И вот в один теплый вечер сторож не среагировал на отвлекающий маневр спец группы и решил сделать обход с ревизией примыкающей к садику территории. Был он изрядно подшофе, да и глух прилично на оба уха при этом, с берданкой на плече, с цибаркой во рту и с маленькой собачкой на бельевой веревке. Собачка была ужасной: зубы торчали вперед как у мопса (хотя она им не была), и кусала она всех и всё, что попадало в поле ее зрения. Был это зверь карликовым пинчером, бесконечно злым и голодным, с вечно трясущейся головой. Издавала она звуки абсолютно пугающие, рык с визгом и простуженной хрипотой, как настоящий большой пес - а вот лаяла она, как будто квакала.
Но суть то не в собаке, она свою работу «чОтко» выполняла, хрипела и визжала, квакала и рвалась с веревки, дед Феофан (по-простому Фофан) заметил - нет, не услышал, а именно заметил - человеческую фигурку, притаившуюся на стволе дерева и периодически пытающуюся слезть и скрыться за спасительным забором. Но как на грех Сане Калабушкину - а это был именно он - в этот день не везло: сестра вломила его родителям про курево, да резинка растянулась в трениках и пришлось ее затянуть узлом на пузе. Вот аккурат этим узлом он и зацепился за сучок на дереве и, нервно дрыгая ногами и руками, пытался освободиться из плена. Яблоки он передал бойцам, которые уже перелезли через забор и криками поторапливали его, предупреждая о приближении Фофана.

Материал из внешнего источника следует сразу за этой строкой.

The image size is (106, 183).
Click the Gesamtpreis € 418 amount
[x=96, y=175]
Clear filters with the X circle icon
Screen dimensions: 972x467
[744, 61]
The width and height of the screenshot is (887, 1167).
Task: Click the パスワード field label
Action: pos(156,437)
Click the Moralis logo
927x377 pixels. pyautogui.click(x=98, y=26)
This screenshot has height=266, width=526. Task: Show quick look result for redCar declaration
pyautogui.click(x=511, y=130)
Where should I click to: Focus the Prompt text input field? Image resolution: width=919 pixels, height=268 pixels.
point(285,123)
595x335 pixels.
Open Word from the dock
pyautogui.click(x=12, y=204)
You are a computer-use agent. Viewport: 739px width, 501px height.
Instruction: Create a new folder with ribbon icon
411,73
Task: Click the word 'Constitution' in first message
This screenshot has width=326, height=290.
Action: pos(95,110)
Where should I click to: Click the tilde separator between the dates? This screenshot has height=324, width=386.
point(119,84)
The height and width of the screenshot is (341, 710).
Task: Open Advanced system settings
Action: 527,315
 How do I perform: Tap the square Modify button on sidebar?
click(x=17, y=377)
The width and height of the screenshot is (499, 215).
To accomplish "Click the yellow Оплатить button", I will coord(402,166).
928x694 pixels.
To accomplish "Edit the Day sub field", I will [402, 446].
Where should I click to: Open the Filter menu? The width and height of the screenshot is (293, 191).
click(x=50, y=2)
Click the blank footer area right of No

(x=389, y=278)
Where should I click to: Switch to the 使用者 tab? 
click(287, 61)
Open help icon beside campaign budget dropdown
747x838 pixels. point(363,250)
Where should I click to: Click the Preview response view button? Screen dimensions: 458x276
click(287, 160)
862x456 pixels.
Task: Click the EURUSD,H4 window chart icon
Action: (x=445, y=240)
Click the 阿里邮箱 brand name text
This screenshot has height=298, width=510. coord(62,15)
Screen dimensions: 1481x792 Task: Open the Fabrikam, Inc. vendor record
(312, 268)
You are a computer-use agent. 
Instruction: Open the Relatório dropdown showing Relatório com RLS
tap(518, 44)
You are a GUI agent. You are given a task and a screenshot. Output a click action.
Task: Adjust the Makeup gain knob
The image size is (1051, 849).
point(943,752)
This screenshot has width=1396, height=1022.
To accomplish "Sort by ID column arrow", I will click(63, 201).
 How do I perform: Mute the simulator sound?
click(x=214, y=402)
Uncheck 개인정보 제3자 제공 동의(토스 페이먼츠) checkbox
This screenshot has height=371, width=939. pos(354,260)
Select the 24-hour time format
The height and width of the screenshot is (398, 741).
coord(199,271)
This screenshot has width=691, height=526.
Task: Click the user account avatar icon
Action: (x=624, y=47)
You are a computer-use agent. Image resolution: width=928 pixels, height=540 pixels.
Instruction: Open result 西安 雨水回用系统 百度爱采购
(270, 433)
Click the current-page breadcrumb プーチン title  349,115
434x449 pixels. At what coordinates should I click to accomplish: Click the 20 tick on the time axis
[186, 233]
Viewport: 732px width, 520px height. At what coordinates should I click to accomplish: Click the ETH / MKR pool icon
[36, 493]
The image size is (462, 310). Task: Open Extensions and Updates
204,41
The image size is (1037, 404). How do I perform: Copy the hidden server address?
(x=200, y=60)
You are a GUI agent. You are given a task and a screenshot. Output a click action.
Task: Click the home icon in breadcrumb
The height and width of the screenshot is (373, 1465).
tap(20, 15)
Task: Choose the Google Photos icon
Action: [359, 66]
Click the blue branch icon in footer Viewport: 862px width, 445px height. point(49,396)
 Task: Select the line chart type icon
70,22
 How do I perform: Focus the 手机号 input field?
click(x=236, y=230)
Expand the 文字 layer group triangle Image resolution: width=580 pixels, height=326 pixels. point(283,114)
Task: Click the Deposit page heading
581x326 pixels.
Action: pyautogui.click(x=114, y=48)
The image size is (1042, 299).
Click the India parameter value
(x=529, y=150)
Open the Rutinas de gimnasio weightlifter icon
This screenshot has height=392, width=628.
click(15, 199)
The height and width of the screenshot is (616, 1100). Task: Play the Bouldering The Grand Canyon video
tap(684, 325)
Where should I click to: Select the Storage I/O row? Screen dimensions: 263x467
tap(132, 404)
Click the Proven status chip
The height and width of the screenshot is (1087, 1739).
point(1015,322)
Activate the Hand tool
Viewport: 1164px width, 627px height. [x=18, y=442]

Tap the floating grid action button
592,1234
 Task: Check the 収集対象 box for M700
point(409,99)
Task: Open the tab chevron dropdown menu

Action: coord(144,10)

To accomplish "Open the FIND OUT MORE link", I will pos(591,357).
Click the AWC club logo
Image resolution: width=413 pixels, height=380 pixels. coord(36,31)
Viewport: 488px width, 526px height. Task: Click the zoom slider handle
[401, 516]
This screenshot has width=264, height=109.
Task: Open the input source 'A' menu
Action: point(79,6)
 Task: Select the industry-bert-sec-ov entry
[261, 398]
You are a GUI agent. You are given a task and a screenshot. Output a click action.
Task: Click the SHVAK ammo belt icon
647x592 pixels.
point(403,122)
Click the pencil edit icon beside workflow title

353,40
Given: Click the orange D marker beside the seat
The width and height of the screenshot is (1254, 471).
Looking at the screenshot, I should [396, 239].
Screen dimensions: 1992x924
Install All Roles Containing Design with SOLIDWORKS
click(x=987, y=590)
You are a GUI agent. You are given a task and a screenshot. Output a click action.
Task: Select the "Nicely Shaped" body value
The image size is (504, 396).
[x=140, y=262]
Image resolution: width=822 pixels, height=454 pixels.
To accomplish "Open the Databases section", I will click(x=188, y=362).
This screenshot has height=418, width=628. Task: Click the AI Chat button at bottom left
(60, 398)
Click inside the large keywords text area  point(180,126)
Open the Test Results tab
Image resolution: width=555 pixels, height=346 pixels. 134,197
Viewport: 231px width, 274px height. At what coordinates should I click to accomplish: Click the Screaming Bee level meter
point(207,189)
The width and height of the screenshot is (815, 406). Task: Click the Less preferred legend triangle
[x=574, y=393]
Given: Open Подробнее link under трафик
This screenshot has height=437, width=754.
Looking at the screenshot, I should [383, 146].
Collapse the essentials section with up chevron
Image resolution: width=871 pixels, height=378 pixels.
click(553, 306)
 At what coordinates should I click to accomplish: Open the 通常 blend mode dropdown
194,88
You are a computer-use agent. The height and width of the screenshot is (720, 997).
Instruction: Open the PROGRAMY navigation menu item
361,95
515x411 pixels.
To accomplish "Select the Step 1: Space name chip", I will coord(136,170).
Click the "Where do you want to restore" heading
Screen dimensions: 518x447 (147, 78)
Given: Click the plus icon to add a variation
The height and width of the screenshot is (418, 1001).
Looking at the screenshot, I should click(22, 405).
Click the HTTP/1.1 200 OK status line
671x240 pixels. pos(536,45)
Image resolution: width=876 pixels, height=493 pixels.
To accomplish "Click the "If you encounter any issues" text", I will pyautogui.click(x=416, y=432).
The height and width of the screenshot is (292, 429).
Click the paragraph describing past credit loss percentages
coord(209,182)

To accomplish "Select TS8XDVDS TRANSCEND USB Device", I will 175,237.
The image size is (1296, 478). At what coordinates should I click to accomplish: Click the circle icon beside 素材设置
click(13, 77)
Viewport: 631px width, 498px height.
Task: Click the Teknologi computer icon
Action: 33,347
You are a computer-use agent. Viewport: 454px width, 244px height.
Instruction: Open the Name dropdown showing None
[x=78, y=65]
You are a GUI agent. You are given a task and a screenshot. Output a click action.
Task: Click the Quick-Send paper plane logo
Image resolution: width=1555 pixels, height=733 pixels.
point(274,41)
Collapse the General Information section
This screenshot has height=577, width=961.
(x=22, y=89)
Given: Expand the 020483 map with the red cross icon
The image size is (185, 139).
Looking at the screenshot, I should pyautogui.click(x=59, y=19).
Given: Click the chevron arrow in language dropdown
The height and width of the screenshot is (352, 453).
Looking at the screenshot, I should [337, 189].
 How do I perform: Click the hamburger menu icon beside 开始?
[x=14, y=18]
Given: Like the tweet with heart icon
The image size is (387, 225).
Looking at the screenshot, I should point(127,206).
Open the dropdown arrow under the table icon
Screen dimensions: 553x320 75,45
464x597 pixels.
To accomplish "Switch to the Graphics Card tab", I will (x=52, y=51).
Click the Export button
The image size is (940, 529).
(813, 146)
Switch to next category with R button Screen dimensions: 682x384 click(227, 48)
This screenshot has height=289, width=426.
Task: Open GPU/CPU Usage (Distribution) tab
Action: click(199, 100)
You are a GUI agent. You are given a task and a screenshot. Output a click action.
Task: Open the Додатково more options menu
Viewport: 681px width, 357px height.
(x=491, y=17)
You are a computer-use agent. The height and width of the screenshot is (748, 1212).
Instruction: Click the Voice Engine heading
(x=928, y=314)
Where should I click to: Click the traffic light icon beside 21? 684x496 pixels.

Но ничего не выходило. Фофан радостно заорал: «ПОПАЛСИИИИ, злыдень!!!», сдернул берданку с плеча, взвел курки - а Саня извернулся, выскочил из штанов и трусов и сиганул к забору, сверкая грязными пятками. Фофан - хоть и пьяный, но бывший военный - шандарахнул вслед из обоих стволов дуплетом. Выстрел был громкий, ну очень громкий, каменная соль застучала по забору … мы ломанулись кто куда, сторожа заряжали патроны каменной солью - не смертельно, но очень больно при попадании. Вслед нам раздавался дикий вой …
Джек (так звали собаку, страдающую запорами) навалил целую кучу, как здоровая овчарка, но выл не он…. Я же говорю: в этот день Сане не везло. Да и старый хрыч сослепу взял, да и зарядил ружье одним патроном с солью, второго с солью просто не нашлось - патроном с мелкой бекасиной дробью, хотя и вскользь, но зацепил ягодицы Санька и дробью и солью, выл именно он.
Попал, сцуко, в обе половинки! Кое-как раненый боец перелез через забор, стоял и выл, загораживая ладошкой хвостик, отвернувшись от всех … И никто его не осуждал и не смеялся, он для нас был пострадавшим героем. Слезы лились из его глаз, кровь струилась из мягких тканей по ногам. Все прилично пересрали громоподобного дуплета. Выстрелы слышали все, а когда поняли, что все-таки произошло - на арену с топором выскочил Санин батя, Калабушкин-старший. В три удара он проломил в заборе дыру размером со слона и ринулся на Фофана, который перезарядил ружье и причитал, дескать «не подходите воры ко мне, всех порешу, всем кровь пущу, я на посту, охраняю социалистическую собственность, а вы воры и гады», и плакал и хлюпал носом, и просил прощения - в общем, наступила в его хмельном мозгу полная обструкция.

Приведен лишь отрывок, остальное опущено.